Click here to read the article in English / Haberin İngilizcesi için buraya tıklayın.
“Şu an tek hayalim, ışıklar kapalıyken uyumak. Sonra da güneşışığını görmek, açık havaya çıkmak. Ama bunlar ikinci planda. Temel derdim ışıklandırma. Bu ışık çok fazla. Bıktım.”
Bir yıldır havalimanında kapalı alanda tutulan Fadi Mansour, bir yıldır açık havaya çıkmadı, günışığı görmedi ve ışıkların sürekli açık olduğu penceresiz bir odada uyumak zorunda. Bir yıldır sandviçle besleniyor. Arapça konuştuğu videoda, “Bıktım” diyor.
Fadi Mansour, 27 yaşında, Suriye’de hukuk fakültesinde dördüncü sınıf öğrencisiydi. Askere gitmek istemedi, vicdani retçi olunca ülkeden ayrılmak zorunda kaldı.
Son bir yılını Atatürk Havalimanı “Sorunlu Yolcular Odası”nda geçirdi.
Artık Suriye’ye dönmek ona çok da kötü gelmiyor: “Suriye’de en azından bir kez ölüyorsun ve bitiyor, burada her gün ölmekten iyidir.”
Yatağı da yok mahremiyeti de
Avukatı Aysu Kapaklıkaya’nın bianet’e verdiği bilgiye göre, Türkiye’ye sahte pasaportla girmeye çalışmakla suçlanıyor.
Sınırdışı edilme tehlikesi var, buna karşı açılan dava ise hala sürüyor.
Davanın sonucu beklenirken, Mansour da havalimanında yaşamaya çalışıyor. Diğer “Sorunlu Yolcular” ile birlikte. Kaldığı yerde hiçbir mahremiyeti yok, diğer 30-40 yolcuyla paylaşıyor. Tabii kaldığı yerde yatak da yok. Bir yıldır koltuklarda yatıyor.

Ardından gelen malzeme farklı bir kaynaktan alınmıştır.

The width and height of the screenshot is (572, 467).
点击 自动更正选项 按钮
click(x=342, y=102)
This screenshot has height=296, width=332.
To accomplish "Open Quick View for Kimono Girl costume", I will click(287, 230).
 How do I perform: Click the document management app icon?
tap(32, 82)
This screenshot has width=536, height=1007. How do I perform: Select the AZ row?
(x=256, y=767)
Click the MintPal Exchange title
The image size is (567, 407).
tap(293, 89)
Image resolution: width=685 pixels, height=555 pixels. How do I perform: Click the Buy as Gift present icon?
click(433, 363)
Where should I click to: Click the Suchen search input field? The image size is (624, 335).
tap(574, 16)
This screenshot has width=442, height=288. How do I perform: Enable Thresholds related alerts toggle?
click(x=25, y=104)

15 Mart 2015’ten beri havalimanında.
“Sandviç yemekten bıktım”
Kapalıkaya, Mansour’un arada bir havalimanı içerisindeki alışveriş mekanlarında dolaşmasına izin verildiğini, zaman zaman da kısıtlama getirilerek tek odaya hapsedildiğini anlattı. Avukatının da “Sorunlu Yolcular Odası”na geçmesine izin verilmiyor.
"Hatta bir keresinde aynı odada tutulduğu başka bir yolcu tarafından saldırıya uğradı, hastaneye götürüldü. Bu olayın ardından da havalimanı içerisinde dolaşmasına kısıtlamalar başladı."

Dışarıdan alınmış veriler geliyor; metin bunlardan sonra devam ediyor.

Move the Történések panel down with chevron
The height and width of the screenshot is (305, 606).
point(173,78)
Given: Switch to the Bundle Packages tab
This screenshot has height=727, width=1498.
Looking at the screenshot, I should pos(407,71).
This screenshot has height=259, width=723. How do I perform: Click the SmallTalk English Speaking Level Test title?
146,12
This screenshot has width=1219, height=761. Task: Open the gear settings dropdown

Aysu Kapaklıkaya Mansour’un kapalı alanda bekletilmesinden çok rahatsız olduğunu anlattı, “Çok uzun zaman oldu” dedi.
Fiziki koşulları çok zorlayıcı, açık havaya bir yıldır hiç çıkamadığı gibi Mansour “Bize burada sadece sandviç veriyorlar, sandviç yemekten de bıktım” diyordu. Şimdi havalimanında çıkan yemekten de yiyebiliyor.
Yetkililerden cevap yok
Mansour ile Göç İdaresi yetkilileri ilgileniyor ancak avukatı Kapaklıkaya, “Nasılsa yakında sınırdışı edilecek, geri göndereceğiz diye düşündüklerinden çok kibar davranmadıklarını tahmin edersiniz" diyor.
“Psikolojik durumu iyi değildi. Kendisine kaba davranılmasından şikayetçi.”
"Sandviç gibi yiyecekler dışındaki ihtiyaçlarını ise kendi karşılamak zorunda ve havalimanı çok pahalı."
Yanında bulunan bir miktar parasının da bitmiş olacağı düşünülüyor.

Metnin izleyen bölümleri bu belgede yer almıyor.